# BRIEF
Among the entries below, how many lines include the word "address"? Reply with only the number.

# THE DATA
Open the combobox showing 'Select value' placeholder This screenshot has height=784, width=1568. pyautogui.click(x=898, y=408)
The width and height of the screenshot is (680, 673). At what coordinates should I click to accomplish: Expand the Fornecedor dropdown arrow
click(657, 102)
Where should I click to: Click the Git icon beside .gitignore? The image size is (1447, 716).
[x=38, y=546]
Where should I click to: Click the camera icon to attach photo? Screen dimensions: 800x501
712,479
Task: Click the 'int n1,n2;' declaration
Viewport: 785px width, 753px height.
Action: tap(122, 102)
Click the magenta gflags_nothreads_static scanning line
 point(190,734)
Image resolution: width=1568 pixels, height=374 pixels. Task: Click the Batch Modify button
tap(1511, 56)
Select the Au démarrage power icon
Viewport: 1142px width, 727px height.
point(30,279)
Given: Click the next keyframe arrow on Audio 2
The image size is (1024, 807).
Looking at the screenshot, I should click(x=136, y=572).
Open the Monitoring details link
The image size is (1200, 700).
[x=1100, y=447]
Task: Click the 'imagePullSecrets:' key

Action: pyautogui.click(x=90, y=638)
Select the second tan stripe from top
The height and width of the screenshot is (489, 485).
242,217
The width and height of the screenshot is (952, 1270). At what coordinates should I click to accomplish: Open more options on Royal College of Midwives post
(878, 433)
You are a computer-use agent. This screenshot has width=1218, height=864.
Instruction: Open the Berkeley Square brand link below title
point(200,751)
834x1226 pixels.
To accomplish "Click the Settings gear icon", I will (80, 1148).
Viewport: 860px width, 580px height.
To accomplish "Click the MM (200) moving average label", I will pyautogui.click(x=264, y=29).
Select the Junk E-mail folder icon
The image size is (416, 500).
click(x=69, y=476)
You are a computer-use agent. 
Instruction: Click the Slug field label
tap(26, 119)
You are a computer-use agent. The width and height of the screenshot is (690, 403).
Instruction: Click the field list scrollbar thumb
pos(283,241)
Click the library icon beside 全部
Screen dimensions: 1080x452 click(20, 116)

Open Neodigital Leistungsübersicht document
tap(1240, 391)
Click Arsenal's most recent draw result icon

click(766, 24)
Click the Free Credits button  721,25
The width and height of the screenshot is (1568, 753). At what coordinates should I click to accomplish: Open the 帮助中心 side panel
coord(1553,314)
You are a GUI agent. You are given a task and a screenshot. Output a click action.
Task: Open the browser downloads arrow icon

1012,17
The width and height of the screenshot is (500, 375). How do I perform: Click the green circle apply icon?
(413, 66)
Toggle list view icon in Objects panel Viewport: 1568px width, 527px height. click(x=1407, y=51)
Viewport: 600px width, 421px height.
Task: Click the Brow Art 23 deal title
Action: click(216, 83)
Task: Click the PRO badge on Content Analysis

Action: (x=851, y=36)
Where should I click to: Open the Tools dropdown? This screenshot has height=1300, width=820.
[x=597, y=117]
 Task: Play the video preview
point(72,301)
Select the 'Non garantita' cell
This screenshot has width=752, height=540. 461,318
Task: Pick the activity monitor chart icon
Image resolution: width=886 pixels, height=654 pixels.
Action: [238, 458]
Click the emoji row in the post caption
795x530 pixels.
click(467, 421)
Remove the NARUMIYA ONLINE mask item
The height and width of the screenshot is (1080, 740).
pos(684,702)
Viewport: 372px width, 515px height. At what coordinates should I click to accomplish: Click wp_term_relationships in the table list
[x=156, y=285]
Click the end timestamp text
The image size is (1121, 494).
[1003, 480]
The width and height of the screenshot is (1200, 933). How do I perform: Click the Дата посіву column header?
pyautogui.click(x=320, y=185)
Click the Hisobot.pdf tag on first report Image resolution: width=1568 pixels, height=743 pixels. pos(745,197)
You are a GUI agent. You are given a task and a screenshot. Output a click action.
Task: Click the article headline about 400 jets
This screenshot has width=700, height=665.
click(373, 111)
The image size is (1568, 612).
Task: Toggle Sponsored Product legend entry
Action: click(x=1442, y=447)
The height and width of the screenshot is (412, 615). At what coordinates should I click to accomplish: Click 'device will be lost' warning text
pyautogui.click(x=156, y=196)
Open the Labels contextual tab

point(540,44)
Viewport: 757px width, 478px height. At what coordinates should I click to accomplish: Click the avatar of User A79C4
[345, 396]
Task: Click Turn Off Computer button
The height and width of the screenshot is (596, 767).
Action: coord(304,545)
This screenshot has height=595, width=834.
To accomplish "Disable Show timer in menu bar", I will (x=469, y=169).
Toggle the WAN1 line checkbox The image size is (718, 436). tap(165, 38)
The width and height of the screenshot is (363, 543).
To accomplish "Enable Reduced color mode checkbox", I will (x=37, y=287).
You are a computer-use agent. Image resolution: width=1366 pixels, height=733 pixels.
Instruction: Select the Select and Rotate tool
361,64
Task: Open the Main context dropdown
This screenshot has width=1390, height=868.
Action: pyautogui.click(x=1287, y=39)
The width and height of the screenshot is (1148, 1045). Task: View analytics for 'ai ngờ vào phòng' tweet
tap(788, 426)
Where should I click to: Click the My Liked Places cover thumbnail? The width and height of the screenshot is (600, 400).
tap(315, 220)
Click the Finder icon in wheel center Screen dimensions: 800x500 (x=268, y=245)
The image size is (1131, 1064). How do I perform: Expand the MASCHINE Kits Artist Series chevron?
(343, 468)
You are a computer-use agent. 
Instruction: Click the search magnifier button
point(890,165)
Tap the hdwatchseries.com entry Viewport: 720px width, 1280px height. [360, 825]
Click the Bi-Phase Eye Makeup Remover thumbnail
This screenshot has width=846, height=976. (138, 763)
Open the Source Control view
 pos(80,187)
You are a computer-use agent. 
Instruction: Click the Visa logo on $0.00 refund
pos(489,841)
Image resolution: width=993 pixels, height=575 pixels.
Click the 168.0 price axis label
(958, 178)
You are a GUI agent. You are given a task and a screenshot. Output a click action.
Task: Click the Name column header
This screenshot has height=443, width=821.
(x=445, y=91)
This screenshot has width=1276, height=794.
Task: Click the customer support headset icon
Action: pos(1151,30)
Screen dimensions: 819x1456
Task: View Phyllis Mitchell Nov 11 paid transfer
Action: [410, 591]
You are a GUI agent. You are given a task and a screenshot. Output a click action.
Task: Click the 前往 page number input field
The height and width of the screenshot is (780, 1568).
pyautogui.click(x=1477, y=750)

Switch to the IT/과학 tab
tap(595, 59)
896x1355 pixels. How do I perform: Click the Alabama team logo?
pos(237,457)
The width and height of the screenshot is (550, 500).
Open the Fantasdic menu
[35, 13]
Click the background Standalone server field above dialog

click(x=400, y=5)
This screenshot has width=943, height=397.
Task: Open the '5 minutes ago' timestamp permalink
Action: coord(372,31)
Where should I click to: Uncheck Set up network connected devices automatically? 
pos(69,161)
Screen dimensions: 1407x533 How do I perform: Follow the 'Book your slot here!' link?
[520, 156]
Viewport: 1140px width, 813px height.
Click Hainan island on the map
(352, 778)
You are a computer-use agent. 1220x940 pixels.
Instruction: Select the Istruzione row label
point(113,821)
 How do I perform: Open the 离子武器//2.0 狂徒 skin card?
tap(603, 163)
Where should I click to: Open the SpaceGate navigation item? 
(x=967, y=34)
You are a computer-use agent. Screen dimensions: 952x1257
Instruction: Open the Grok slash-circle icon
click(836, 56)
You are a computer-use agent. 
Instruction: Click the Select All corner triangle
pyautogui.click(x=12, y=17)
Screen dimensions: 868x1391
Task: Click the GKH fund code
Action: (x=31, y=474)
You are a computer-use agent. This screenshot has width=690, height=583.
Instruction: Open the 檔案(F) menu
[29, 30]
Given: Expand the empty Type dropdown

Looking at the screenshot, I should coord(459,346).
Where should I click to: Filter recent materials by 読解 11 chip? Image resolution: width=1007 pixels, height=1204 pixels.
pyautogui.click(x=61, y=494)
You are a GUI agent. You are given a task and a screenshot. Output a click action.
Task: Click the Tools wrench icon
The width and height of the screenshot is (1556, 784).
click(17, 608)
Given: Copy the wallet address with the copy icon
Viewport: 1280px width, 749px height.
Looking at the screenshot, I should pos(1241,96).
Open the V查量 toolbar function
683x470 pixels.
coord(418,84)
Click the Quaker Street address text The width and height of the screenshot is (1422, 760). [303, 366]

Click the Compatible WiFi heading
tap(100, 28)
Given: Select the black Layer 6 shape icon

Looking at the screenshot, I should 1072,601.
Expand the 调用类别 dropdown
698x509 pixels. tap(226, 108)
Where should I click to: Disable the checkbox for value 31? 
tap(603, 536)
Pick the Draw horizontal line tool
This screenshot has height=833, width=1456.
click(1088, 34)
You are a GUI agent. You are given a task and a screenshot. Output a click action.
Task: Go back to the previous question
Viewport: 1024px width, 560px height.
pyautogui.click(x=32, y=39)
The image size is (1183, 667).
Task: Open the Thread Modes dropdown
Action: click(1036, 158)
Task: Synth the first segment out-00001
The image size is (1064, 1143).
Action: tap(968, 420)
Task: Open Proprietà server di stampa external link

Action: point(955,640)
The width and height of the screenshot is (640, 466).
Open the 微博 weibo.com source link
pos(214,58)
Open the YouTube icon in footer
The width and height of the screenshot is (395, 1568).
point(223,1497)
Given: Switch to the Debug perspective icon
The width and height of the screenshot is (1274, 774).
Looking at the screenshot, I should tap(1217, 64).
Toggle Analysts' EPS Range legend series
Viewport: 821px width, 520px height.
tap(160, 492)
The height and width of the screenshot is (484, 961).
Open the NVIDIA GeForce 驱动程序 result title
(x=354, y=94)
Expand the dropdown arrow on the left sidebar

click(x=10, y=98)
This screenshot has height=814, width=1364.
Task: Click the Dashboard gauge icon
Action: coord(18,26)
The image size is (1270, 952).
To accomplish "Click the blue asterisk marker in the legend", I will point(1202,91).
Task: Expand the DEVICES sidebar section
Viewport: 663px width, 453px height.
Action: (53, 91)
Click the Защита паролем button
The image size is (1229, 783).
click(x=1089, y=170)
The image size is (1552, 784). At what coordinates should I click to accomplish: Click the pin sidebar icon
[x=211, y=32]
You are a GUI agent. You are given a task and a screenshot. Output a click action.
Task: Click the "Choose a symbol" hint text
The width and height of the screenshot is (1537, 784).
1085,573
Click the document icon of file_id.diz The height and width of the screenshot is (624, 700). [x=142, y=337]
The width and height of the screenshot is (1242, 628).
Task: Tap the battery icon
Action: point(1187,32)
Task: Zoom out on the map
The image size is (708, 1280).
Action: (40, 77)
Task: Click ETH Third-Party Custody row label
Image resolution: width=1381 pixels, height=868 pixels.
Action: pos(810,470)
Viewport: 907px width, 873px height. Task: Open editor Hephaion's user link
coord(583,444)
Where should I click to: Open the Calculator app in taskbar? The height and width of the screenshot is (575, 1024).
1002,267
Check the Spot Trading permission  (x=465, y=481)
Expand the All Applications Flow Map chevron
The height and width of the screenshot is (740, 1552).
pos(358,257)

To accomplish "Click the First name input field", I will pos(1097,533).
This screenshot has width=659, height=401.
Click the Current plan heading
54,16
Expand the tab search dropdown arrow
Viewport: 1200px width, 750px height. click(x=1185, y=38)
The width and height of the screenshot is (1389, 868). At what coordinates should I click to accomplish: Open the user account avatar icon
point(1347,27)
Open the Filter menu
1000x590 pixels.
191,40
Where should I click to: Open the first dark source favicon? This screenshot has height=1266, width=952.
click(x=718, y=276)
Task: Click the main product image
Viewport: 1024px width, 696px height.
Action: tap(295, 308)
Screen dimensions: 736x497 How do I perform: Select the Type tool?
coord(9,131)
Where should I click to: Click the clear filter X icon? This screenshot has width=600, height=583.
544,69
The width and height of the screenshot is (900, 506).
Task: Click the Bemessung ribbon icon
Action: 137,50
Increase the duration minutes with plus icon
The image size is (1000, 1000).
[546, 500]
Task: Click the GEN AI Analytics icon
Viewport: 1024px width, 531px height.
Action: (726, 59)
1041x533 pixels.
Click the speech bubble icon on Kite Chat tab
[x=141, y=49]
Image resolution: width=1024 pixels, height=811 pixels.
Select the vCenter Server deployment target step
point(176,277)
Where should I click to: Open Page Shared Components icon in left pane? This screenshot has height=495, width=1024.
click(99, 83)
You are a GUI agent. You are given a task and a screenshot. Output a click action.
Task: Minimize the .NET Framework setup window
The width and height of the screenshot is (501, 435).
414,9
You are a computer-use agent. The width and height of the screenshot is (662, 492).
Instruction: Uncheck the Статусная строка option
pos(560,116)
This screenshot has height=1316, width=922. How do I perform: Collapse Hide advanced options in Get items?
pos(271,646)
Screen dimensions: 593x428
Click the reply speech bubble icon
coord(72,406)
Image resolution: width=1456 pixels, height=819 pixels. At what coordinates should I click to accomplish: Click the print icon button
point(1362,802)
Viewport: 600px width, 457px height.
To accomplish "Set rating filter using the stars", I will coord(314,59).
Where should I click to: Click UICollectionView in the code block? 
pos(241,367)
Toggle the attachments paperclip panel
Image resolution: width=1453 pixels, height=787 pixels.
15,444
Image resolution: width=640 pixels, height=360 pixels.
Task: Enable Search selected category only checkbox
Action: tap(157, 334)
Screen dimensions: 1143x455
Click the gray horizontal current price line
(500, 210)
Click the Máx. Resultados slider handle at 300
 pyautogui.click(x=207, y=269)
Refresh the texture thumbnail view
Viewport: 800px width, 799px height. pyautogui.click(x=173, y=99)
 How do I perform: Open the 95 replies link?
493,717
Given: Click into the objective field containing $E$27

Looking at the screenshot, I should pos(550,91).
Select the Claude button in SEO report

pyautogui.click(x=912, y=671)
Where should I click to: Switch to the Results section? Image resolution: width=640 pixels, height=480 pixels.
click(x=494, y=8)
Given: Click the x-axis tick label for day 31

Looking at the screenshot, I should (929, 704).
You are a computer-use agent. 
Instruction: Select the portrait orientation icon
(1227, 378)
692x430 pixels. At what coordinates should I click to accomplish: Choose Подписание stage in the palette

# OUTPUT BELOW
2